BUNDESGESETZ
Bundesstelle für Sektenfragen
Bundesgesetz über die Einrichtung einer Dokumentations- und
Informationsstelle für Sektenfragen (Bundesstelle für Sektenfragen)
Der Nationalrat hat beschlossen:
Zweck des Gesetzes
§ 1. (1) Zweck dieses Bundesgesetzes ist die Einrichtung einer Stelle, deren Aufgabe es
ist, Gefährdungen, die von Sekten oder von sektenähnlichen Aktivitäten ausgehen
können, zu dokumentieren und darüber zu informieren.
(2) Auf gesetzlich anerkannte Kirchen und Religionsgesellschaften und ihre Einrichtungen
findet dieses Bundesgesetz keine Anwendung.
Begriffsbestimmung
§ 2. Dokumentation und Information über Sekten oder sektenähnliche Aktivitäten im
Sinne dieses Bundesgesetzes ist die Dokumentation und Information über glaubens- und
weltanschauungsbezogene Gemeinschaften oder Aktivitäten, von denen Gefährdungen im Sinne
des § 4 Abs. 1 ausgehen können.
Einrichtung der Bundesstelle für Sektenfragen
§ 3. (1) Zur Wahrnehmung der Aufgabe (§ 4) wird unter der Bezeichnung ,,Bundesstelle
für Sektenfragen'' eine selbständige Anstalt des öffentlichen Rechts mit Inkrafttreten
dieses
Bundesgesetzes eingerichtet.
(2) Der Sitz der Bundesstelle für Sektenfragen ist Wien.

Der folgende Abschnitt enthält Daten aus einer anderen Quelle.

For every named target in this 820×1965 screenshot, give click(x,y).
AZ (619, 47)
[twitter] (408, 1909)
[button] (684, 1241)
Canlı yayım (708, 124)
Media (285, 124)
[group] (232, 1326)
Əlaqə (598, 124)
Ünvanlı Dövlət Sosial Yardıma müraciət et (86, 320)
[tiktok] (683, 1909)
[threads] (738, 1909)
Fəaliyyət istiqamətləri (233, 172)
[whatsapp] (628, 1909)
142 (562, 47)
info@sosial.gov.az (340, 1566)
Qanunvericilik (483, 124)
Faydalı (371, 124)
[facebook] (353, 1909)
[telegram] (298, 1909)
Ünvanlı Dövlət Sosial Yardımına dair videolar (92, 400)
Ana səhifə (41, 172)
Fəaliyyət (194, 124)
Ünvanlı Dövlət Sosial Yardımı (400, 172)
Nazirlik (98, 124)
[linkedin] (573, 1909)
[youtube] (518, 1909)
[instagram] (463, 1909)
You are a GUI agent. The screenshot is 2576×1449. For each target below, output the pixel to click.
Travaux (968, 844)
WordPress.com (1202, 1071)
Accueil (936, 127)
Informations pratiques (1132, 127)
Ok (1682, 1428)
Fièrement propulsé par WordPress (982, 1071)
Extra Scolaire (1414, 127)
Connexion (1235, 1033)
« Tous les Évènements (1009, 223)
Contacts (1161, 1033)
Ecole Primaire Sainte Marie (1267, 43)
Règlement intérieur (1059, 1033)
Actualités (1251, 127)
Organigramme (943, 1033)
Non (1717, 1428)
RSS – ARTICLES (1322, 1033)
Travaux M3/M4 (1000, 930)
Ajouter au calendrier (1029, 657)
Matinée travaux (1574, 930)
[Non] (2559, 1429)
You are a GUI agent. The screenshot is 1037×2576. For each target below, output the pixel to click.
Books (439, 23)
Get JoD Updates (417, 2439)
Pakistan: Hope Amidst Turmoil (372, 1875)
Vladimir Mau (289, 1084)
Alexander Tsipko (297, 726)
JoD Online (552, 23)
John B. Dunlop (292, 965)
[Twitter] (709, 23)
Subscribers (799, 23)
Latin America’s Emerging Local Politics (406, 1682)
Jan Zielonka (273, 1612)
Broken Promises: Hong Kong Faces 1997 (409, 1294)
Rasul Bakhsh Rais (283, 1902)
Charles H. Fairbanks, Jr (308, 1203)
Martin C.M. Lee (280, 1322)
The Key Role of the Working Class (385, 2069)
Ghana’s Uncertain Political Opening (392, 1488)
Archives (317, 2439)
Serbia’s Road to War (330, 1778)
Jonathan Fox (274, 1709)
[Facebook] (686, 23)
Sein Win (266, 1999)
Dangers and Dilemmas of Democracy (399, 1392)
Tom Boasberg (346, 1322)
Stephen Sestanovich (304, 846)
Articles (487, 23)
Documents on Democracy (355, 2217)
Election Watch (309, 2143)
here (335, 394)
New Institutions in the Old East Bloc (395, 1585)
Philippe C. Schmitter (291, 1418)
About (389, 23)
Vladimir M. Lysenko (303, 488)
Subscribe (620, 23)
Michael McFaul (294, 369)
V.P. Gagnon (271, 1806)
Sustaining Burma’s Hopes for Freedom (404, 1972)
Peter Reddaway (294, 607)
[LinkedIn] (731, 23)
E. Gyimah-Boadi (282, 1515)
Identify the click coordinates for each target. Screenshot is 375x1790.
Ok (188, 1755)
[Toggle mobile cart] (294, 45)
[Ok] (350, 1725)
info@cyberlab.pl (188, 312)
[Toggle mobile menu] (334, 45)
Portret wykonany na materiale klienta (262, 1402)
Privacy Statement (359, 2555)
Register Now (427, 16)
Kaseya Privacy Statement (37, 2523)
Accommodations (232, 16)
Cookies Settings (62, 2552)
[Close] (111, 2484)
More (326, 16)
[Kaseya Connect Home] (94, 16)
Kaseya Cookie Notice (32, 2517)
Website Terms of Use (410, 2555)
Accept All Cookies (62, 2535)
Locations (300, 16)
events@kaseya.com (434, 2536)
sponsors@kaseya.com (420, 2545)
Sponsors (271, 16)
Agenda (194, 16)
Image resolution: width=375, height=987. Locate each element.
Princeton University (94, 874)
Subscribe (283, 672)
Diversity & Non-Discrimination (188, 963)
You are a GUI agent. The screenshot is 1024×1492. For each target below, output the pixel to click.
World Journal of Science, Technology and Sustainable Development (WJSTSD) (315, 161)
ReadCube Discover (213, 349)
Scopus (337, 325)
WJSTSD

Die Bundesstelle für
Sektenfragen ist berechtigt, ihrer Bezeichnung das Bundeswappen beizusetzen.
Aufgabenbereich
§ 4. (1) Aufgabe der Bundesstelle für Sektenfragen ist die Dokumentation und Information
über Gefährdungen, die von Programmen oder Aktivitäten von Sekten oder von
sektenähnlichen Aktivitäten ausgehen können, sofern ein begründeter Verdacht vorliegt
und diese Gefährdungen allgemein das Leben oder die physische oder psychische Gesundheit
von Menschen,
die freie Entfaltung der menschlichen Persönlichkeit einschließlich der Freiheit zum
Eintritt zu oder Austritt aus religiösen oder weltanschaulichen Gemeinschaften,
3. die Integrität des Familienlebens,
4. das Eigentum oder die finanzielle Eigenständigkeit von Menschen oder
5. die freie geistige und körperliche Entwicklung von Kindern und
Jugendlichen betreffen.
(2) Bei der Wahrnehmung dieser Aufgabe (Abs. 1) ist die Achtung der Toleranz für alle
Glaubensgemeinschaften und Weltanschauungen sowie die Achtung der Grundfreiheiten und
Menschenrechte einschließlich der Glaubens-, Religions- und Gewissensfreiheit aller
Bürger maßgeblich. Die Bundesstelle für Sektenfragen ist bei ihrer Tätigkeit
jedenfalls dem Gebot einer sachlichen, objektiven und wahrheitsgetreuen Information
verpflichtet.
(3) Zur Erfüllung der Aufgabe gemäß Abs. 1 ist die Bundesstelle für Sektenfragen, nach
Maßgabe des § 5, insbesondere berechtigt zur:
1. Sammlung, Auswertung und Weitergabe von Informationen;
2. Beratung von Betroffenen;
3. Zusammenarbeit und Informationsaustausch mit in- und ausländischen Stellen;
4. Entwicklung, Koordination und Leitung von Forschungsprojekten.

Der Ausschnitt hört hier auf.